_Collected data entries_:
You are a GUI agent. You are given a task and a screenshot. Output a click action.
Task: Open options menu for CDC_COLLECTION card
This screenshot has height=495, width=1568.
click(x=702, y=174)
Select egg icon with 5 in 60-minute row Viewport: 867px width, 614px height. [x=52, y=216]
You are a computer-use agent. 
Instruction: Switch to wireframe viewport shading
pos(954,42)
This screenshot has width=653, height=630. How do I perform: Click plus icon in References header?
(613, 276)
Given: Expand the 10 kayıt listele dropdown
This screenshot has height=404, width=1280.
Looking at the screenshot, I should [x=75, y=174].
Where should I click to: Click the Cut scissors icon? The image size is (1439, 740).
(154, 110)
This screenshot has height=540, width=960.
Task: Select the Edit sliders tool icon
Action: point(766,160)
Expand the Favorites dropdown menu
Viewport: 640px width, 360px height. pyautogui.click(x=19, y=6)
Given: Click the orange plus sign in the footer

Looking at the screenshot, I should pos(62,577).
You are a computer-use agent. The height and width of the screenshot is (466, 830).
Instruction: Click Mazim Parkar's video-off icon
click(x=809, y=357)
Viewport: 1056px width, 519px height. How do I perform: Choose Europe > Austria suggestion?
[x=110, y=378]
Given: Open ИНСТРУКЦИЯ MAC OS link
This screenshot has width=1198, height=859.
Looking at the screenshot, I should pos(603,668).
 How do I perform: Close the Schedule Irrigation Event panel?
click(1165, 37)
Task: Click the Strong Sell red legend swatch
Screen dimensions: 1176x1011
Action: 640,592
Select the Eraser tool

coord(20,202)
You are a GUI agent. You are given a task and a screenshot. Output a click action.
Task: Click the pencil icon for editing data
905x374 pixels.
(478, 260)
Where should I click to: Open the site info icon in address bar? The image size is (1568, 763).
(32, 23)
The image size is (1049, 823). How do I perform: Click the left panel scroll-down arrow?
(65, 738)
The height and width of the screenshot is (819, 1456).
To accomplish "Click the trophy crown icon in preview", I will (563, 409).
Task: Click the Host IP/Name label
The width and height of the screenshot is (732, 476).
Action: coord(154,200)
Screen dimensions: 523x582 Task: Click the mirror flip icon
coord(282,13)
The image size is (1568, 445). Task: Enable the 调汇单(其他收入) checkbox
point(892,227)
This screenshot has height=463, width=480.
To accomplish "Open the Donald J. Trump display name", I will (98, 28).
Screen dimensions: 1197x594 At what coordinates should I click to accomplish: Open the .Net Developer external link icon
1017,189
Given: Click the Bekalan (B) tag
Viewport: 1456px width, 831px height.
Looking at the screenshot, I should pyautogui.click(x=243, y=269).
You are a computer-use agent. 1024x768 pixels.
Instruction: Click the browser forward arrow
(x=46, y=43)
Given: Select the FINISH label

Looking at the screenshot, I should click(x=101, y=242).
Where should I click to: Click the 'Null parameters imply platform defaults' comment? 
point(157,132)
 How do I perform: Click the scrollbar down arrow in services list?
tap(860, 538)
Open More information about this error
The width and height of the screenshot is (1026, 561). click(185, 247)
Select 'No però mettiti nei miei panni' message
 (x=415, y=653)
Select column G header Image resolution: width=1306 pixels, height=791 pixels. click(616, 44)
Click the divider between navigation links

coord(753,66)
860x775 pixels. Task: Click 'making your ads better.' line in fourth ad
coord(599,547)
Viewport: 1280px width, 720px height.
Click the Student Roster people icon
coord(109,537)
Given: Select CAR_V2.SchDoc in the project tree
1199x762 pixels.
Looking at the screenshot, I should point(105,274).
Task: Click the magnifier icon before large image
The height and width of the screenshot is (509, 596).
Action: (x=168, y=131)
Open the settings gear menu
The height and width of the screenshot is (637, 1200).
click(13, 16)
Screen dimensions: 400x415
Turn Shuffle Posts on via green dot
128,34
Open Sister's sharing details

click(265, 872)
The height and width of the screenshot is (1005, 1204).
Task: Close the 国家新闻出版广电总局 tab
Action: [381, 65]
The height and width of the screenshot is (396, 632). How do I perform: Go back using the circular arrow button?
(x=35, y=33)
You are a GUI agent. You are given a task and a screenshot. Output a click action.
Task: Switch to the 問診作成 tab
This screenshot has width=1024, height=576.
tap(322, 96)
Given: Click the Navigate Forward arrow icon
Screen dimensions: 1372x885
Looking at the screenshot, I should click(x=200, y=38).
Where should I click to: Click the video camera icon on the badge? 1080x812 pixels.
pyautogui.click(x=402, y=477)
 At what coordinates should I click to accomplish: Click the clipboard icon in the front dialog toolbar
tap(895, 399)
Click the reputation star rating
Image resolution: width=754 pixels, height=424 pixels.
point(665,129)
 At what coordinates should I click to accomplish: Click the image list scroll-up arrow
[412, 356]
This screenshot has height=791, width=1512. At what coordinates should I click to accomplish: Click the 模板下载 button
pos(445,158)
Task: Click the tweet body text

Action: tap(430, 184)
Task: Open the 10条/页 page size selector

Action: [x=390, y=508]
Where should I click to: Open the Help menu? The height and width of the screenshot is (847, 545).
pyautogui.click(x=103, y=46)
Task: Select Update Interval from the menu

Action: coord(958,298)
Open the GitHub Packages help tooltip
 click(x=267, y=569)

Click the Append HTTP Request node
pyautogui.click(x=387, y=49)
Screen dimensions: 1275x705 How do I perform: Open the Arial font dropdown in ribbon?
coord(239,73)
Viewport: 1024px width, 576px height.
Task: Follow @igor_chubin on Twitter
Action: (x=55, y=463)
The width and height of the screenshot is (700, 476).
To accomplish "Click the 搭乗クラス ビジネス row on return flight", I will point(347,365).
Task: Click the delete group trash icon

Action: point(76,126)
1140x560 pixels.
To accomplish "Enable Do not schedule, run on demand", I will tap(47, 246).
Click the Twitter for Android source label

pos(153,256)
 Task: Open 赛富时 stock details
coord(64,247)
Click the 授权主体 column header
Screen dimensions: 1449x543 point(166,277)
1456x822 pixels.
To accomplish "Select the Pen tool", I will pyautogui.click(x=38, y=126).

_YOUR ASSIGNMENT_:
Which lines of the data contain "computer"? Copy them all.

_EXERCISE ANSWER_:
You are a computer-use agent. 
You are a computer-use agent. The height and width of the screenshot is (466, 830).
You are a computer-use agent. 1024x768 pixels.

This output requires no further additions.